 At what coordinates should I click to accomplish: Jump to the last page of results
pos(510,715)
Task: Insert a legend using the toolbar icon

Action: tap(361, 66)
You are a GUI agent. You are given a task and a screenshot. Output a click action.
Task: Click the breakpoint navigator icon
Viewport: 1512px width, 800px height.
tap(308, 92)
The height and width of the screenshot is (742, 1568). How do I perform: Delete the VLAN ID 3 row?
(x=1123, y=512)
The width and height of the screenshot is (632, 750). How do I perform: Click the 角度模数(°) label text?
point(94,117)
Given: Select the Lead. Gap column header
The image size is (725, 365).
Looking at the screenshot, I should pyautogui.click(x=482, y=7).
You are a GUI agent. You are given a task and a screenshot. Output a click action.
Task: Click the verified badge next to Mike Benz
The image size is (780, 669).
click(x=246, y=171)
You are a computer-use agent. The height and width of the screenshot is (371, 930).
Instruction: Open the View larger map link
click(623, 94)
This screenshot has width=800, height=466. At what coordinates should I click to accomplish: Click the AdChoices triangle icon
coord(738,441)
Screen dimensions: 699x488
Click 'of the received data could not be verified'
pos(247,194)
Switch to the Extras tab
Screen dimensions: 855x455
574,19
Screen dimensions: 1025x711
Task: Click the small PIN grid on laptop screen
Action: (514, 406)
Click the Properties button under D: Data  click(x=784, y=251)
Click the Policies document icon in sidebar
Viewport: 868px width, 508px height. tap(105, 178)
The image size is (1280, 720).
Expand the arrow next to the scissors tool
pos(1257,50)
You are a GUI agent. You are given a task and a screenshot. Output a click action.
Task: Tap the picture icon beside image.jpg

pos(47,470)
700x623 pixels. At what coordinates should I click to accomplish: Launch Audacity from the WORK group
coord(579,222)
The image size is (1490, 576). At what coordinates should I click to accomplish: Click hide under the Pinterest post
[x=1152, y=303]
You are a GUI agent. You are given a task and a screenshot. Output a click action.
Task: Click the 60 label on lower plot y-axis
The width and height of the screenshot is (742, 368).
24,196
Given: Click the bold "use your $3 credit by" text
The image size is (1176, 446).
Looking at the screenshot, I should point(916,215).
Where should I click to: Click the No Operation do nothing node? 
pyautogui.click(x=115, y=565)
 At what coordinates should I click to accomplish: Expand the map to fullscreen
___
The required output is every line of the entries, starting at the one that contains "Click 'of the" and ending at the last, copied exactly.

Click 'of the received data could not be verified'
pos(247,194)
Switch to the Extras tab
Screen dimensions: 855x455
574,19
Screen dimensions: 1025x711
Task: Click the small PIN grid on laptop screen
Action: (514, 406)
Click the Properties button under D: Data  click(x=784, y=251)
Click the Policies document icon in sidebar
Viewport: 868px width, 508px height. tap(105, 178)
The image size is (1280, 720).
Expand the arrow next to the scissors tool
pos(1257,50)
You are a GUI agent. You are given a task and a screenshot. Output a click action.
Task: Tap the picture icon beside image.jpg

pos(47,470)
700x623 pixels. At what coordinates should I click to accomplish: Launch Audacity from the WORK group
coord(579,222)
The image size is (1490, 576). At what coordinates should I click to accomplish: Click hide under the Pinterest post
[x=1152, y=303]
You are a GUI agent. You are given a task and a screenshot. Output a click action.
Task: Click the 60 label on lower plot y-axis
The width and height of the screenshot is (742, 368).
24,196
Given: Click the bold "use your $3 credit by" text
The image size is (1176, 446).
Looking at the screenshot, I should point(916,215).
Where should I click to: Click the No Operation do nothing node? 
pyautogui.click(x=115, y=565)
 At what coordinates should I click to accomplish: Expand the map to fullscreen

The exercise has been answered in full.